REQUIREMENT - Below are the entries; return every line among them that holds the word "icon".

RECORDS -
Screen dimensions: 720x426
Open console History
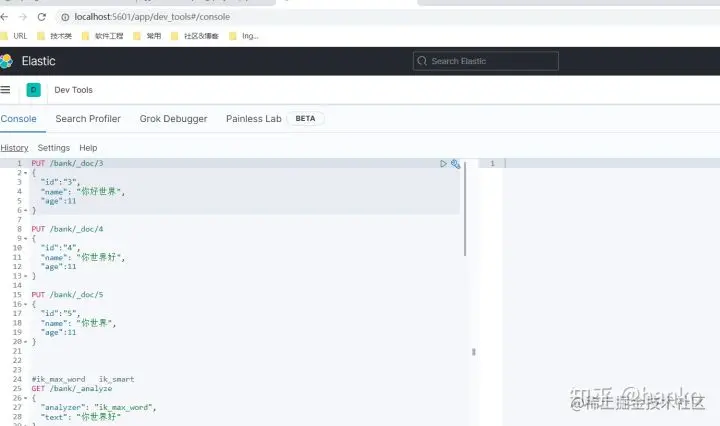[x=14, y=148]
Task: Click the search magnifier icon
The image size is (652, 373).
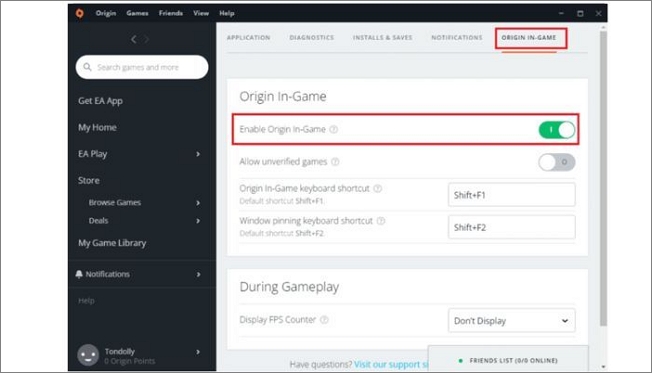Action: (87, 67)

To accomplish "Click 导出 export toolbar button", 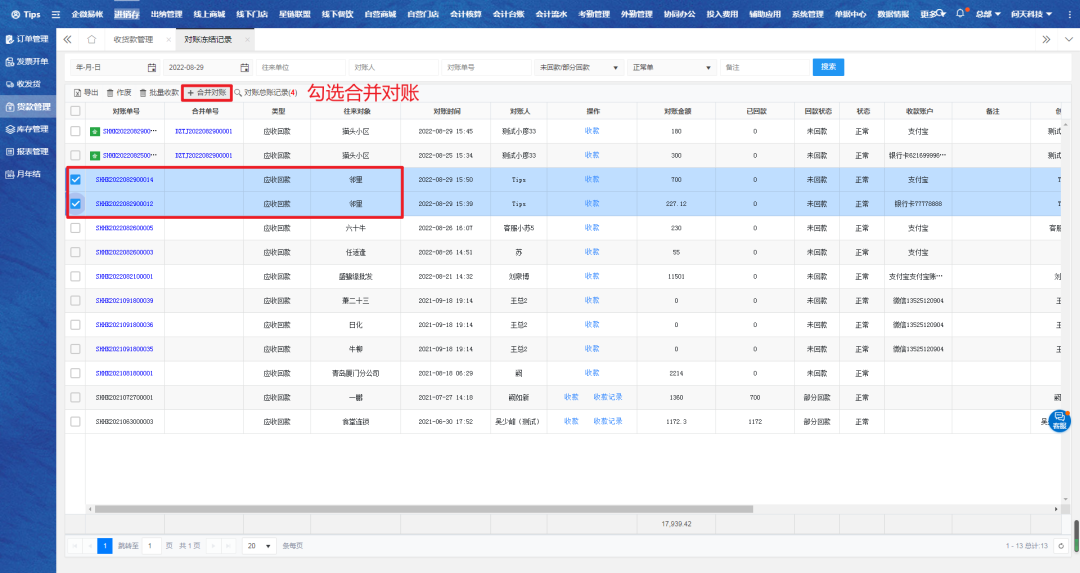I will coord(86,92).
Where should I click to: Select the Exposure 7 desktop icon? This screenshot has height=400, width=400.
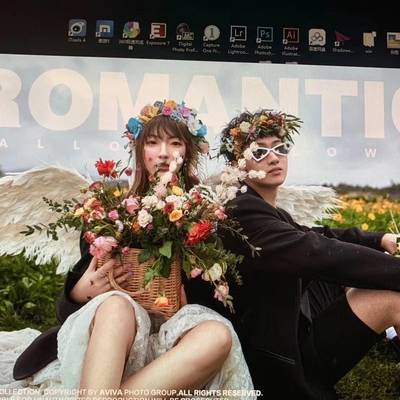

RESULT OF THIS TASK -
Task: Click the search magnifier icon
Where should I click to: Select the Exposure 7 desktop icon? This screenshot has height=400, width=400.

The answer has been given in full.